EXERCISE OBJECTIVE:
For the listing below, print exactly the lines from the line with "Task: Click the Add Attribute plus icon" to the line with "You are a computer-use", both included, and nothing beyond them.

DATASET EXTRACT:
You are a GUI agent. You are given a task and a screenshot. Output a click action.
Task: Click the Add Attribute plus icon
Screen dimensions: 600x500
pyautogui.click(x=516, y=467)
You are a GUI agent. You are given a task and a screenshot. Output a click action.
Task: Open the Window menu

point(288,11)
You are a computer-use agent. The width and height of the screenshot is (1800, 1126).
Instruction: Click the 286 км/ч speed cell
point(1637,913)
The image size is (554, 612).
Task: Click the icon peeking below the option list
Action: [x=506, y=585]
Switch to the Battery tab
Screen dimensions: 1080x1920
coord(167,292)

ANSWER FOR THIS EXERCISE:
Task: Click the Add Attribute plus icon
Screen dimensions: 600x500
pyautogui.click(x=516, y=467)
You are a GUI agent. You are given a task and a screenshot. Output a click action.
Task: Open the Window menu

point(288,11)
You are a computer-use agent. The width and height of the screenshot is (1800, 1126).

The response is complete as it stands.